*** STORED DATA ***

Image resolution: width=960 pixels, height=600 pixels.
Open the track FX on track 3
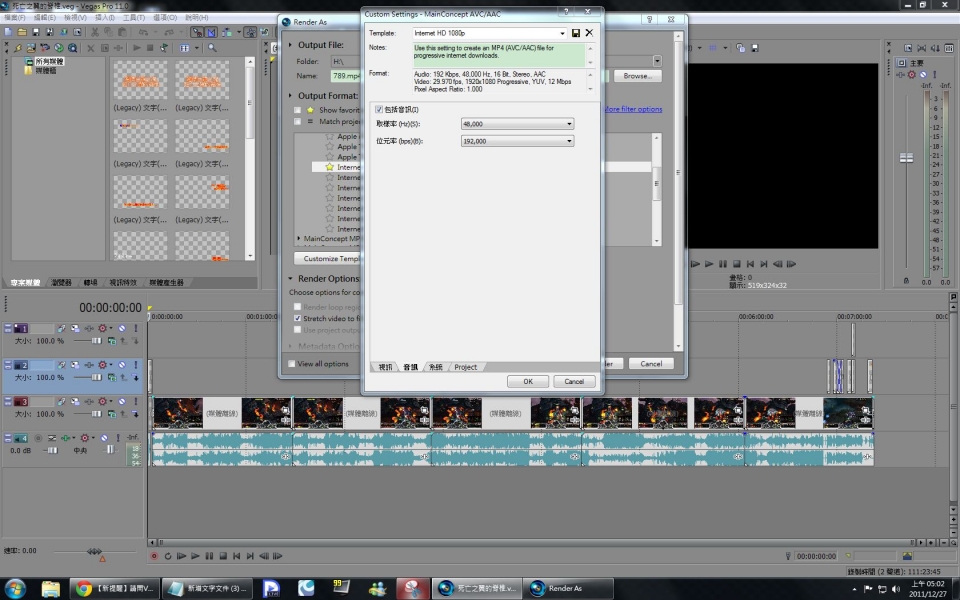point(89,402)
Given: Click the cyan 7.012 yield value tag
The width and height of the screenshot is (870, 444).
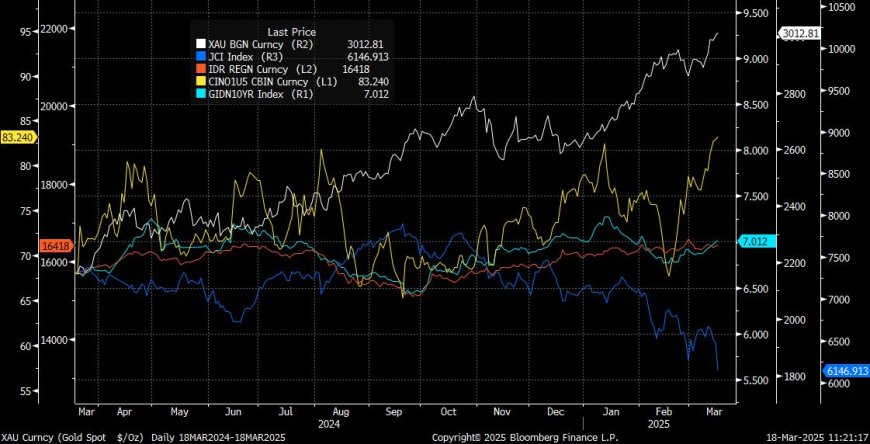Looking at the screenshot, I should 753,242.
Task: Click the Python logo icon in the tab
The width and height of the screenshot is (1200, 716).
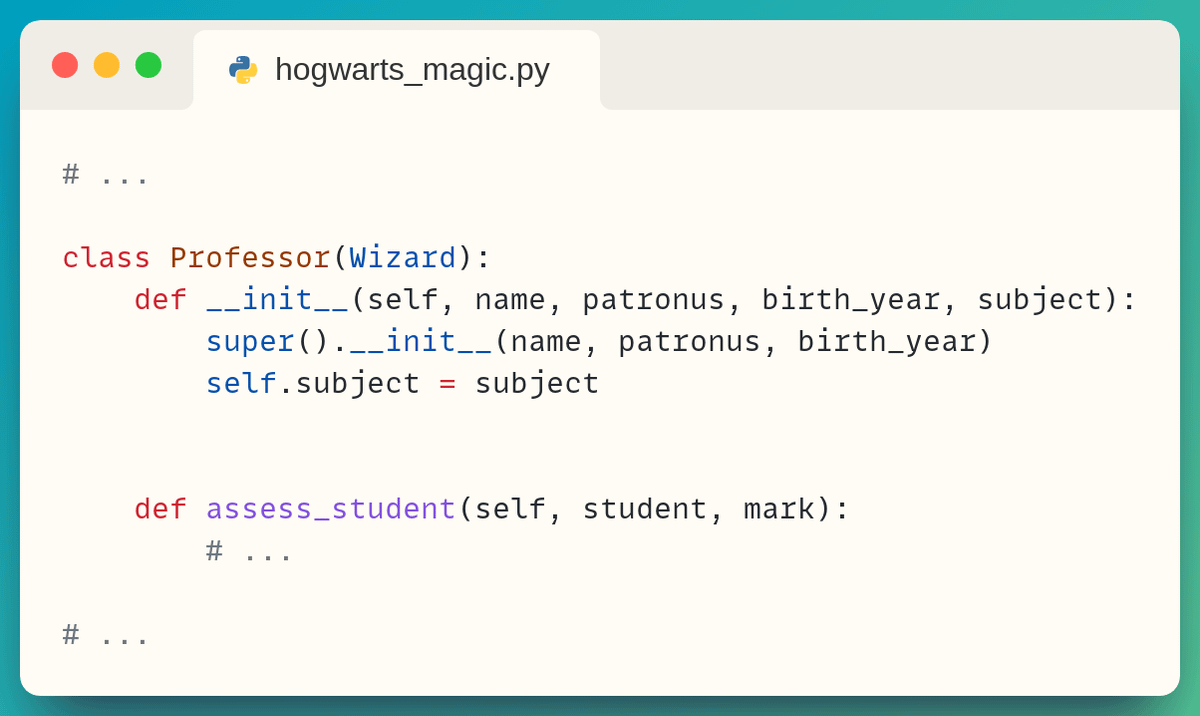Action: coord(243,70)
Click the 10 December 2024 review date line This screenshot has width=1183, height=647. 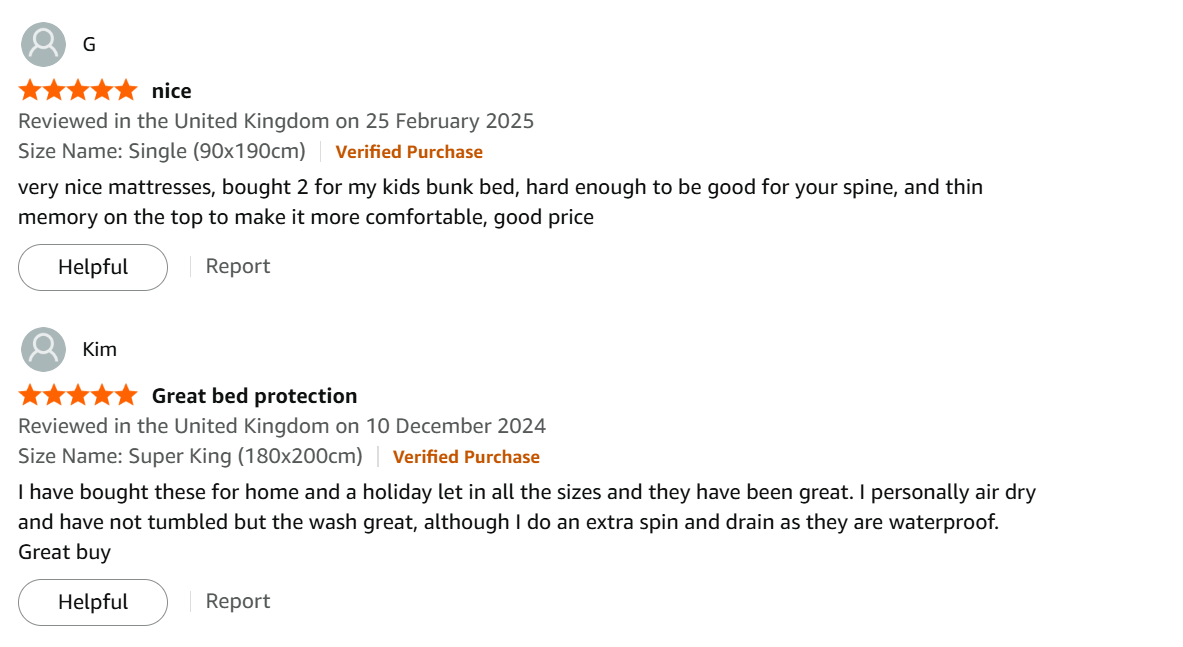point(282,426)
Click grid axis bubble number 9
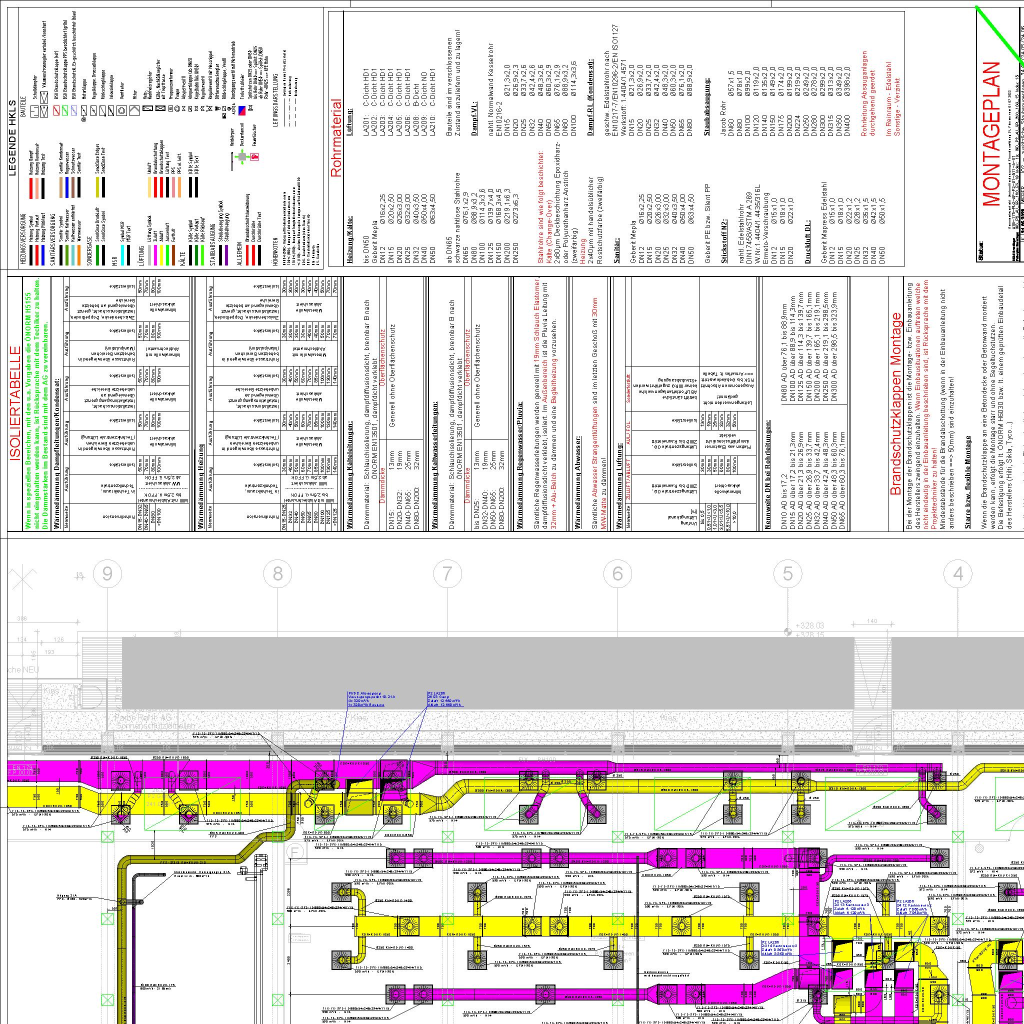This screenshot has height=1024, width=1024. 107,573
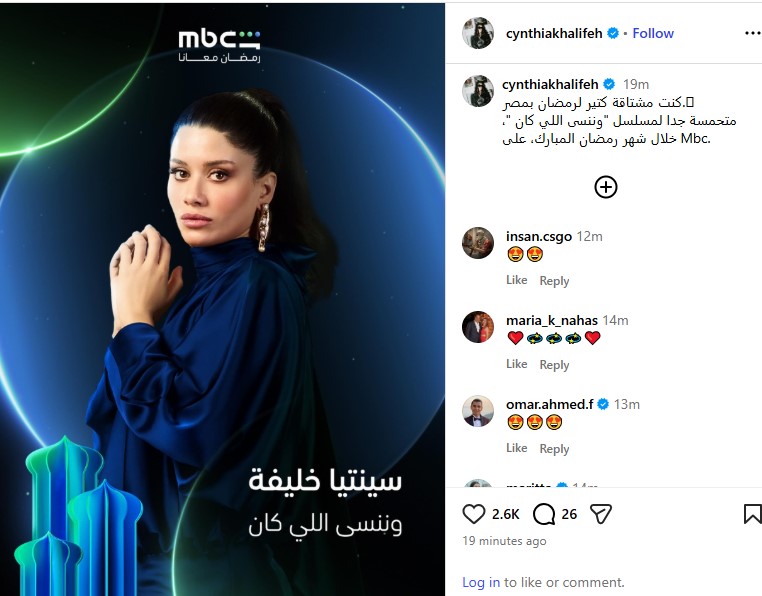Open the three-dot more options menu

click(x=752, y=34)
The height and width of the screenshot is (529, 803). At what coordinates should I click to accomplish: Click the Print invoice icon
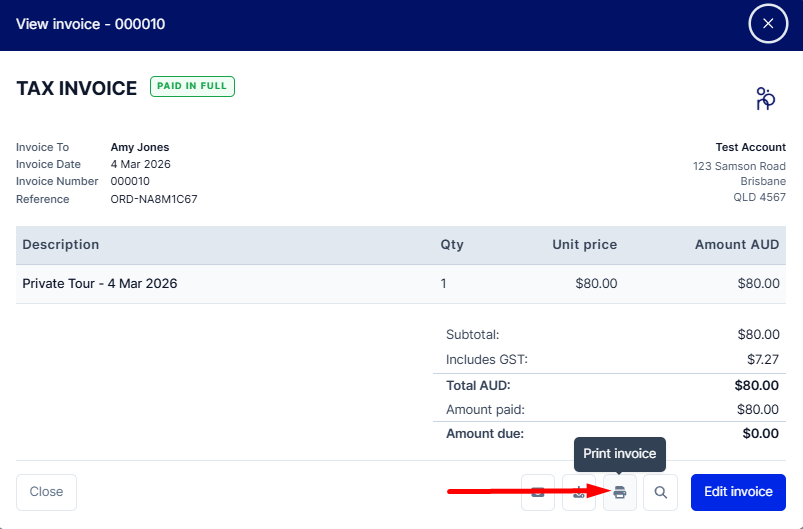point(620,492)
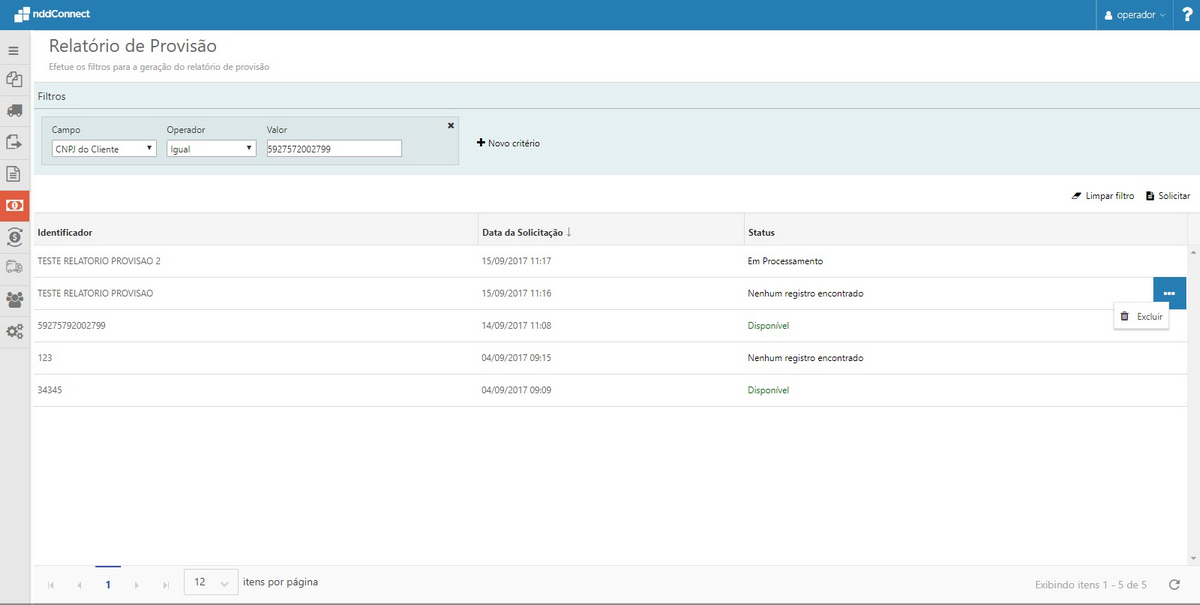This screenshot has width=1200, height=605.
Task: Click Novo critério to add filter
Action: (x=508, y=144)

*** End of STORED DATA ***

◆ ACTIVITY:
In the records above, find the line containing "The height and", then please restate it and each line after it word for word, pictures excluded.

◆ SOLUTION TO THIS EXERCISE:
The height and width of the screenshot is (529, 803). At what coordinates should I click to accomplish: Click the Print invoice icon
point(620,492)
This screenshot has width=1200, height=605.
Task: Click Novo critério to add filter
Action: (x=508, y=144)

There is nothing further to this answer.